The Cold War paradigm has been obsolete for decades, and yet thinkers and policy-makers have been slow to confront the strategic challenges of the new moment. Learning from the best of earlier nuclear strategy, and acutely aware of current realities, a fundamental reassessment is needed. Does the proliferation at the dawn of the 21st century lower the threshold for nuclear use, and how should one think about the use of tactical nuclear weapons? How has the nuclear science changed, and how has missile defense technology changed? Do the differing cultural, political, and strategic contexts of new and prospective nuclear states force us to reconsider our traditional cost-benefit approach to decision making? What novel strategies of deterrence, defense, or preventive war are needed to preserve regional order and global peace?

Led by former under-secretary of defense Eric Edelman, who helped manage the nuclear portfolio for the Bush administration, Harvard professor Stephen Rosen, one of the nation’s preeminent nuclear strategists, and IDC Herzliya professor Dima Adamsky, an expert in Israeli national security policy, this seminar will try to assess the real strategic, moral, and political challenges of the current nuclear era.

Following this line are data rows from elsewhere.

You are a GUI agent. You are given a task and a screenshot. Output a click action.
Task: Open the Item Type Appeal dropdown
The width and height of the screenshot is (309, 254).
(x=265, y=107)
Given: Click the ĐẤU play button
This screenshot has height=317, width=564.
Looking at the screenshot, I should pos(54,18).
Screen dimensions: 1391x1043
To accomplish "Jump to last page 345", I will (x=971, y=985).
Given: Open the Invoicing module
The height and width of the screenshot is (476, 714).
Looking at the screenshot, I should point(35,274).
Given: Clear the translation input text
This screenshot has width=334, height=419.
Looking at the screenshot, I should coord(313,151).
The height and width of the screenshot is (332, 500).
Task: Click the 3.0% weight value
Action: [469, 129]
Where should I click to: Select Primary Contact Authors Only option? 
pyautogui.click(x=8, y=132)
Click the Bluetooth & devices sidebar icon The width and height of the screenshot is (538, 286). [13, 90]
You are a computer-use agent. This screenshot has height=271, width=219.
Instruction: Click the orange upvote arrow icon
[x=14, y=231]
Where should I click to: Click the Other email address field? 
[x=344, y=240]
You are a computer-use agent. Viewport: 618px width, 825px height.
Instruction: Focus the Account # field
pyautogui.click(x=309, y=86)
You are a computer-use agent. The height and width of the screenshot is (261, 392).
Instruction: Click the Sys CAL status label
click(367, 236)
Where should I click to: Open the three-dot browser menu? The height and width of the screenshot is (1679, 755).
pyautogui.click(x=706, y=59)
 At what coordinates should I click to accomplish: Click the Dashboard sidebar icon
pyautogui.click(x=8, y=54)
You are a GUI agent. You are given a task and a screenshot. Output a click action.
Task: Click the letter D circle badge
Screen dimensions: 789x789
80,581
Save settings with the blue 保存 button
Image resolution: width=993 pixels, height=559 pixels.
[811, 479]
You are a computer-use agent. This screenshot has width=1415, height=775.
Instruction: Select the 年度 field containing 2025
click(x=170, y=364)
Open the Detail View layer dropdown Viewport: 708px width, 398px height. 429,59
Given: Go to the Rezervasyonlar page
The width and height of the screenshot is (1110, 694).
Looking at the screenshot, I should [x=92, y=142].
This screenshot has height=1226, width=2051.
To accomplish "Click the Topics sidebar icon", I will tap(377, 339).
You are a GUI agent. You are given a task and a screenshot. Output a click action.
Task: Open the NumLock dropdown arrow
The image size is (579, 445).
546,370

A note to our alumni: In the interest of bringing more new faces into the Tikvah community, we are not taking applications this round from past participants in Tikvah programs. We have a limited number of auditor seats in the programs that we are always thrilled to give to alumni of past programs. If you are interested in attending a program as an auditor please write to info@tikvahfund.org.

This institute is offered in conjunction with the Hertog Foundation:
 hertogfoundation.org.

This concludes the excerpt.